Most chapters contain an organizational scheme that begins by providing historical context and overviews of existing theory and research before launching into new aspects of work more recently documented in the literature, such as transnational value chains and employment practices being driven by multinational corporations’ agendas (p. 395). Some of the broader themes that emerge from these chapters are shifts in language, such as the movement from “bureaucracy” to “networks” and “management” to “leadership,” shifts in perspectives such as Fordism and post-Fordism, as well as discussion of emerging research and policy opportunities. Chapter authors also note the need to untangle complicated and often ironic processes of dignity, difference, and employment–nonwork. Despite these broader trends, authors do not make uniform recommendations. For instance, many discuss the need to better operationalize certain aspects of work, such as dignity or job quality. Yet other chapters urge more qualitative and in-depth research, such as the chapter discussing “unruly subjects” that decries placeless, decontextualized studies that cannot ascertain the depth, nuance, and impact of worker resistance. Still other chapters discuss the “need to raise awareness of the continuing significance of race as an organizing principle in the labor market” (Chapter 6, p. 105). They discuss what can be learned by comparing and contrasting key issues and policies in areas such as gender, work–life balance, and skills from several national and regional contexts. Sometimes chapters enter into debates about theoretical explanations, operationalizations, and findings, such as the section on “leisure” in Chapter 28.

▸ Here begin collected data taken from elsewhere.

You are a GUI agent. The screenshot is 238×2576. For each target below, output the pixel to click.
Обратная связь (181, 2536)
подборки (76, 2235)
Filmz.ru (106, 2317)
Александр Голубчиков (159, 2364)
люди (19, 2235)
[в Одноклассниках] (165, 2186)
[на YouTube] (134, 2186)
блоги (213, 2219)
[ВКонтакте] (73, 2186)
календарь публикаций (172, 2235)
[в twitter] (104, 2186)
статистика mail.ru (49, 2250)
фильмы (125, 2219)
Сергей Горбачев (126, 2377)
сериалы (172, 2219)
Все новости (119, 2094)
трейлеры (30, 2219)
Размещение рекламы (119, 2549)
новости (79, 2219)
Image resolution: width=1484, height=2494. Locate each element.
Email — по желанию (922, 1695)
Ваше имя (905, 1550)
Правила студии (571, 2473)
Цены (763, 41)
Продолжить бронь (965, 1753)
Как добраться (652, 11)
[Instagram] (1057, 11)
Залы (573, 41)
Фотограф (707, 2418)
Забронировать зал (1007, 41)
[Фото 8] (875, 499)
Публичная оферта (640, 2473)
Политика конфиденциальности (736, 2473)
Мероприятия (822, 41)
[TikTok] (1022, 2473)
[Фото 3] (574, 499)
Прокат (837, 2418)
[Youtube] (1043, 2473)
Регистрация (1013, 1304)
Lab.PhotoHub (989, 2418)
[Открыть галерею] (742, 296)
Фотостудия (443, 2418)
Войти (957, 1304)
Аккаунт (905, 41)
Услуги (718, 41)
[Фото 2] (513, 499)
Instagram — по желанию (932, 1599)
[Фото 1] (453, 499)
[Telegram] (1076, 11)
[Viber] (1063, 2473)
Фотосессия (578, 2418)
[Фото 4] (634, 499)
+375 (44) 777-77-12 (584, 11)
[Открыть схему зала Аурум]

In sum, The SAGE Handbook of the Sociology of Work and Employment would be useful to emerging organizational communication scholars trying to get a handle on the world of work and employment. For scholars already researching and teaching in these areas, the concise overviews and engagement with ongoing debates might provide fresh insights about contemporary language, scholarship, and trends in work, employment, and the global labor force.